You are starting your journey towards accepting the loss of a loved one after the emotional burial and memorial service. Making the tough choice of what to do with the ashes is an inescapable part of this journey. In the past, it was usual for the person closest to the deceased to keep all of their remains; now, there is a trend toward dividing these ashes to offer everyone close to the deceased a means to remember them.
Why divide ashes?
There are several reasons why you would want to distribute ashes among your loved ones. The main goal is to offer everyone close to the individual a chance to cherish and honor them in their special way. If your family is dispersed, dividing ashes can help with closure and be a cathartic event. If the remains are divided, the family can scatter the deceased in many of their favorite locations.
You are all given more flexibility to deal with your loss and honor your loved one in the best way for each person, no matter what you and your family decide. Your loved one’s ashes will be handed to you after a cremation, and you can choose how you want to handle them.
If you are looking for inspiration, here is a list of things to do with ashes after cremation.
Why not turn your loved one’s ashes into their favorite song if they liked music? With the opportunity to personalize the record sleeve, several businesses will use a little amount of your loved one’s ashes to create playable vinyl records.
Cremation jewelry made for the cremains is the ideal way to keep your loved one near you. Each cremation jewelry is customizable and can be made as a ring, earrings, necklace (including fillable lockets), bracelet, cufflinks, or charm bead and incorporates the ashes or hair of your loved one.
Make them a diamond
What better way to remember your loved ones than by turning them into exquisite gems? After all, every diamond is unique. It’s not challenging to locate a business that provides this exceptional service.
Send them into space
Take a loved one, a friend, or a family member on an extraordinary journey. Several businesses would take the cremated remains of your loved one on a fantastic final adventure if they were a space enthusiast.
Some tattoo artists provide a unique service in which a small quantity of the ashes of your loved one is combined with the tattoo ink and then engraved onto your body.
Memorial firework display
Put your loved one’s ashes in the night sky to illuminate it. You can send your loved one go with a bang by purchasing memorial fireworks that integrate cremated ashes.
Scatter them at sea
A popular option for people with an affinity to the ocean, perhaps avid sailors, is to scatter the ashes at sea. Some people choose to charter a boat and allow guests to say a few words before pouring the ashes close to the water’s surface. Alternatively, biodegradable urns float for a few minutes before peacefully sinking under the water.
Create a living legacy
Making your loved one a permanent living legacy in the water is another creative concept for a memorial; artificial memorial reefs support the growth of marine life. You might also bury their ashes next to a tree (biodegradable cremation urns). This is wonderful if your partner or loved one appreciates the outdoors or gardening.
What do you put cremated ashes in?
There are many options for how to keep your loved one’s ashes safe, as the suggestions above have indicated.
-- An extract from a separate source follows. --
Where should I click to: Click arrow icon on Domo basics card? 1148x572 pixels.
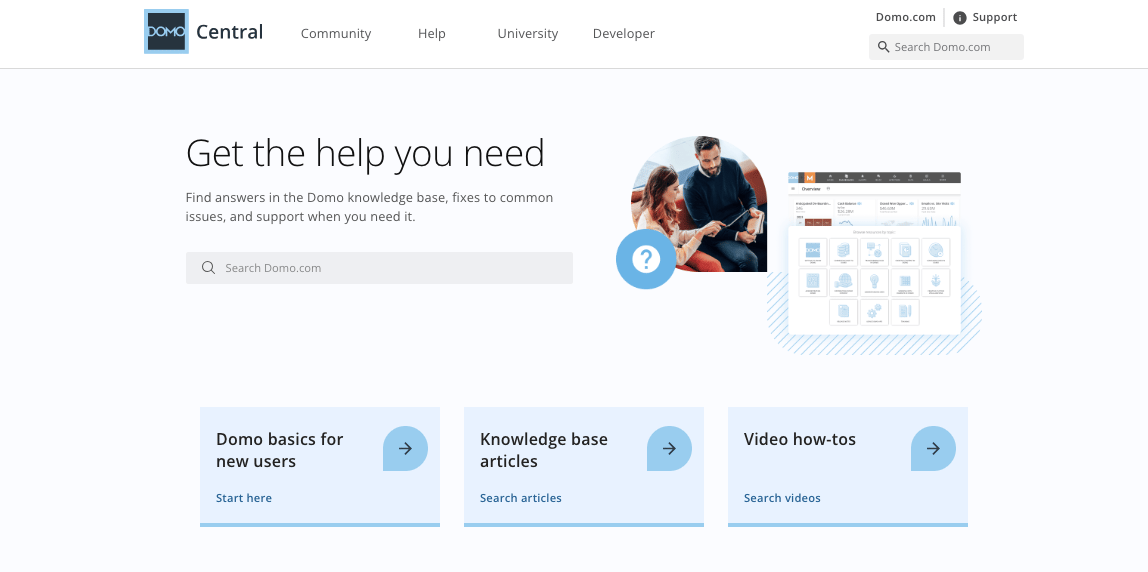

Finding something special to you and your loved one’s memories is the goal.
Can cremated ashes be spread anywhere?
There are several laws and regulations regarding scattering ashes, but the general rule is: that you can scatter ashes anywhere, providing permission from the landowner.
Can cremated ashes be divided?
Yes, ashes can be divided between some family members, or if you want to do multiple things with them, i.e., make a jewelry keepsake and scatter them in the ocean, then this is possible.
Can cremated ashes be buried?
Cremated remains can be buried, but you must adhere to these necessary laws –
- Churchyards or cemeteries may occasionally have the room set aside for this, but this depends on your locality, so it’s wise to consult with your neighborhood funeral director.
- You don’t need permission to do this on your property, but you should consider what will happen if you move, such as whether you’ll take the ashes with you or bury them.
- Get the landowner’s consent if it is private property.
Your local funeral director can assist you with this as they have relationships with cemeteries in your region.
Everyone finds grieving challenging, and everyone processes it differently. Spend some time talking to your family about what your loved one would have wanted and how you all think it would be best to handle their remains going forward.